» **EXTRAIT DU DOCUMENT**
---

Avis sur la saisine n° 24-076

Adopté en réunion plénière du 14 janvier 2025 (version PDF)

Description de la saisine

Le 12 avril 2024, M. Jean-Michel Becognee a saisi le CDJM à propos de l’émission « La Matinale » diffusée le 29 février 2024 par CNews, au sujet de la séquence intitulée « Sapeurs-pompiers volontaires : un système menacé ? »

M. Becognee reproche à CNews d’avoir exposé des éléments permettant de l’identifier malgré le recours à une anonymisation partielle, et de l’avoir « filmé totalement à [son] insu ». Il joint à sa saisine la copie d’un message adressé à l’auteur du reportage dans laquelle il précise ces griefs d’atteinte au secret des sources et d’utilisation de méthodes déloyales lors du recueil d’informations.

---

» **LIGNES DE DONNÉES**
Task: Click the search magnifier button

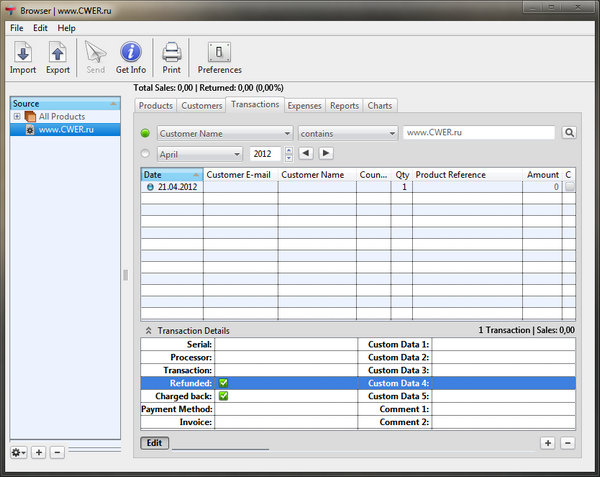Action: [x=569, y=133]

---

» **CONSIGNE**
Recopiez fidèlement tout le passage de l'avis du CDJM qui va de « Avis sur la » jusqu'à « du recueil d’informations. ».

» **RÉPONSE CI-DESSOUS**
Avis sur la saisine n° 24-076

Adopté en réunion plénière du 14 janvier 2025 (version PDF)

Description de la saisine

Le 12 avril 2024, M. Jean-Michel Becognee a saisi le CDJM à propos de l’émission « La Matinale » diffusée le 29 février 2024 par CNews, au sujet de la séquence intitulée « Sapeurs-pompiers volontaires : un système menacé ? »

M. Becognee reproche à CNews d’avoir exposé des éléments permettant de l’identifier malgré le recours à une anonymisation partielle, et de l’avoir « filmé totalement à [son] insu ». Il joint à sa saisine la copie d’un message adressé à l’auteur du reportage dans laquelle il précise ces griefs d’atteinte au secret des sources et d’utilisation de méthodes déloyales lors du recueil d’informations.